New Dimensions of Digital Sovereignty in European Cloud Sector

In a recent development, Amazon Web Services (AWS) has made an announcement regarding the establishment of an independent cloud for Europe, highlighting the increasing divergence between Paris and Berlin on digital sovereignty in the cloud sector. This move by AWS is part of a larger trend where American hyperscalers, such as Microsoft and Oracle, are addressing the concerns of EU countries seeking to keep their data within Europe’s borders.

AWS has received endorsement from the German Federal Office for Information Security (BSI) for its European Sovereign Cloud, which has raised concerns among French lawmakers. The French centrist MP Philippe Latombe expressed worry that Germany’s support for AWS could potentially exert pressure against France’s highest cloud security certification, known as SecNumCloud.

According to AWS, their European sovereign cloud ensures security by implementing technical building blocks and security features that allow customers to enforce access restrictions, ensuring that only authorized individuals can access the data. They further clarified that AWS cannot access customer data without consent, and encryption tools are provided to customers for added security.

Conflicts of law arise when considering the applicability of US laws, such as the Foreign Intelligence Surveillance Act (FISA) and the Cloud Act, on AWS. MP Latombe argues that AWS cannot be considered sovereign due to its compliance with these legislations. However, AWS asserts that they challenge any inappropriate requests for data from US administrations, especially if it conflicts with local laws like the EU’s General Data Protection Regulation (GDPR).

The Franco-German divergence on the concept of the sovereign cloud has been an ongoing issue, leading to differences in understanding digital sovereignty for cloud infrastructure. This disagreement was a primary factor contributing to the loss of political momentum for the Gaia-X European digital sovereignty project. France’s attempt to replicate the sovereignty requirements of SecNumCloud at the EU level faced resistance from more liberal countries, with Germany not providing support and even openly criticizing the initiative.

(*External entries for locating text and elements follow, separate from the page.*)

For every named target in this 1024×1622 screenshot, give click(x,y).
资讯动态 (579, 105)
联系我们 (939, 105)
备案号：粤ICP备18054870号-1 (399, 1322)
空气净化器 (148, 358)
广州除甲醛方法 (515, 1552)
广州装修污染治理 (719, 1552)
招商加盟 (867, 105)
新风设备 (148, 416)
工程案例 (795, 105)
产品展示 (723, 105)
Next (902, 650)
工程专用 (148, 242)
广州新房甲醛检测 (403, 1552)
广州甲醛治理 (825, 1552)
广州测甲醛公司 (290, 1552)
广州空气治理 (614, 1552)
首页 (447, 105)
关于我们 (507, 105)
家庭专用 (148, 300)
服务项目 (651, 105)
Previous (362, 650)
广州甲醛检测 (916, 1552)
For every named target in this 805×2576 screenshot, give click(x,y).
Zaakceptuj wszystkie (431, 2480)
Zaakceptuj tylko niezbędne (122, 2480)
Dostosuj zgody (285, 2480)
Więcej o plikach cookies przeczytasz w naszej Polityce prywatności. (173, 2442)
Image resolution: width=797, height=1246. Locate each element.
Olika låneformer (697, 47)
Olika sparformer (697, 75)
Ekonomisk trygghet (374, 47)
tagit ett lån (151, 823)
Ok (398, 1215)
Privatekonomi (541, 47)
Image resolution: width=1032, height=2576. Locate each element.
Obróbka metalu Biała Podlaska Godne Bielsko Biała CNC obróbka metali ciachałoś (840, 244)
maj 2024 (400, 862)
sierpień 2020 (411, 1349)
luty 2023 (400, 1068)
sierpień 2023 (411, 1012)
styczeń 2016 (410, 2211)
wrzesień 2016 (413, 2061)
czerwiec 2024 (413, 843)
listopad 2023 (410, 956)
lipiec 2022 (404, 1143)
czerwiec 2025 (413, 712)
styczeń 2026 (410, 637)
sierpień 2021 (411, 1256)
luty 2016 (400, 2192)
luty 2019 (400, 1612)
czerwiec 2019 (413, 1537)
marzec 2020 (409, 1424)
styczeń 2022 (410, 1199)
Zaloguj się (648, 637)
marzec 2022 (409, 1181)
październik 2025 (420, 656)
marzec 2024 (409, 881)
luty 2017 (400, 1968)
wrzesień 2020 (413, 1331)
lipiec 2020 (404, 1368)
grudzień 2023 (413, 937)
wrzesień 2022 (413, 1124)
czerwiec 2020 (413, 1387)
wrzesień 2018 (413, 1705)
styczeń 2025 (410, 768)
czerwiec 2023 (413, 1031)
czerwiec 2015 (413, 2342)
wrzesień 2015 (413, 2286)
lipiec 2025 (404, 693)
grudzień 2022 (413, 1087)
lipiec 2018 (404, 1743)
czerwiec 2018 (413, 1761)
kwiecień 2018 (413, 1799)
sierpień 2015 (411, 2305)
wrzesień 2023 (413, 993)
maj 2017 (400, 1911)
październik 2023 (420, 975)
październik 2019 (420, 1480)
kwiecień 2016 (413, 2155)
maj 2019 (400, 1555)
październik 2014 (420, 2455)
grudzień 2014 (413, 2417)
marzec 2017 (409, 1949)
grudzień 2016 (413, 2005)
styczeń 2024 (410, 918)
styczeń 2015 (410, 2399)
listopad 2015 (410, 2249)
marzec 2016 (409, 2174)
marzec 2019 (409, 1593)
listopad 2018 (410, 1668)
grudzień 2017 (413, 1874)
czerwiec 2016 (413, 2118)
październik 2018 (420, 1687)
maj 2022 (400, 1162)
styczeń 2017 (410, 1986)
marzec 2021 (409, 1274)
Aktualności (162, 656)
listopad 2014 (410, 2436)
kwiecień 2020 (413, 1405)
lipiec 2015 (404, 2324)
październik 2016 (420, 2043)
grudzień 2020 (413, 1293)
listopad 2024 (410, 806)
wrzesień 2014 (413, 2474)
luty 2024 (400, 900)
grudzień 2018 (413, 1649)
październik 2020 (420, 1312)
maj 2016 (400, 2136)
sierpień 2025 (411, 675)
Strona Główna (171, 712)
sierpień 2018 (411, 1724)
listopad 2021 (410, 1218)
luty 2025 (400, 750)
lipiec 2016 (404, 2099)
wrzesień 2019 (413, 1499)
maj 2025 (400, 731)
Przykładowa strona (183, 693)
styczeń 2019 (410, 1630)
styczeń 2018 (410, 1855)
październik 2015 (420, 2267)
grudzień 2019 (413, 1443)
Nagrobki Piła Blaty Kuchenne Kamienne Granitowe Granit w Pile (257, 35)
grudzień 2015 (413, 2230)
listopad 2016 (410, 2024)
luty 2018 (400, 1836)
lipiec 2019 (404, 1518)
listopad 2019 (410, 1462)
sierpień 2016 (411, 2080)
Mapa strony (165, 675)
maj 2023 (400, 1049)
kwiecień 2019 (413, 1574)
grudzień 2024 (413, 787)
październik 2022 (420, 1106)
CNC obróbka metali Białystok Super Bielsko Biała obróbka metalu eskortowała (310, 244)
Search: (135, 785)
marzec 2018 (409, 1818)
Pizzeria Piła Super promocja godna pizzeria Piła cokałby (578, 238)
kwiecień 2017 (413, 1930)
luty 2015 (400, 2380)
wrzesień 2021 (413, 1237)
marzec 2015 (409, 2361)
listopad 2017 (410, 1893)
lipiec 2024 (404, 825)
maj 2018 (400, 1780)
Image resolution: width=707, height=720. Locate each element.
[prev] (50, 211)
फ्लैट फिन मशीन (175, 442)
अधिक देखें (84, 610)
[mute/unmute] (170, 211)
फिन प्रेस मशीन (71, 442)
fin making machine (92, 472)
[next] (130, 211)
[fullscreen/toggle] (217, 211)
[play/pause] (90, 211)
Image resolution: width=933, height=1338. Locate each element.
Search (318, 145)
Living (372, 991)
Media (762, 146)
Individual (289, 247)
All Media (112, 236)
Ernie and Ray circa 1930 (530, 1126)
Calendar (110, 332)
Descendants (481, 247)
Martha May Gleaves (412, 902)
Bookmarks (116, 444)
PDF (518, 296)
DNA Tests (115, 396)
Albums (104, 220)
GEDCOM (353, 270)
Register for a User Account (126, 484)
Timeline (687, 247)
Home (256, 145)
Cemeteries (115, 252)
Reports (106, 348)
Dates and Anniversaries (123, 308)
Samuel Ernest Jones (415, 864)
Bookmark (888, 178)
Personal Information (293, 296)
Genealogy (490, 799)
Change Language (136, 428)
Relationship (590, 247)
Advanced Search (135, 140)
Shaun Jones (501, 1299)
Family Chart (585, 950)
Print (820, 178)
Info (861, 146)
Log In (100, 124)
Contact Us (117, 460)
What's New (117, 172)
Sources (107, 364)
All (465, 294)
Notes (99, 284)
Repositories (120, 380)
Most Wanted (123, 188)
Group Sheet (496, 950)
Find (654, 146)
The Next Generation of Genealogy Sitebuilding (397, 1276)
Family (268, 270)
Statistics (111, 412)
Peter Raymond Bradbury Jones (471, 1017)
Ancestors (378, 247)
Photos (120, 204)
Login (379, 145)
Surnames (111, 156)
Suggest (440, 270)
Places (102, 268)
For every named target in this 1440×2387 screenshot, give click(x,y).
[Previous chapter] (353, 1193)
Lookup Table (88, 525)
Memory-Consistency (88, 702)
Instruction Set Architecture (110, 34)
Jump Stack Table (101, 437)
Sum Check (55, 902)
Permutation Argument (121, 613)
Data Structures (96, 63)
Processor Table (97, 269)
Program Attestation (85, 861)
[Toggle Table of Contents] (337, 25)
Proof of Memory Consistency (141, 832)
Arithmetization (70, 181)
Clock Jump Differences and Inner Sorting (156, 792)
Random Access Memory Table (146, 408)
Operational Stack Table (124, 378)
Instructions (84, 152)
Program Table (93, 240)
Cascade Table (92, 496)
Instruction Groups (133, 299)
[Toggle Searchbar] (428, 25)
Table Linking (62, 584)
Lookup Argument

This divergence has raised concerns among French lawmakers that Germany’s position might lead to a dependency on American digital companies, similar to their industrial dependency on Russian gas. The certification of AWS’s European Sovereign Cloud by the German BSI has been seen by some as undermining the French SecNumCloud certification.

In summary, the announcement from AWS regarding an independent cloud for Europe has further highlighted the divergent views on digital sovereignty in the cloud sector between Paris and Berlin. The endorsement of AWS by the German BSI has raised concerns among French lawmakers, who fear that it may compromise their own cloud security certification. The conflicting applicability of US laws on AWS is also a point of contention. The Franco-German divergence on the sovereign cloud concept has been a long-standing issue that has impacted initiatives such as Gaia-X and the European Cloud Services scheme.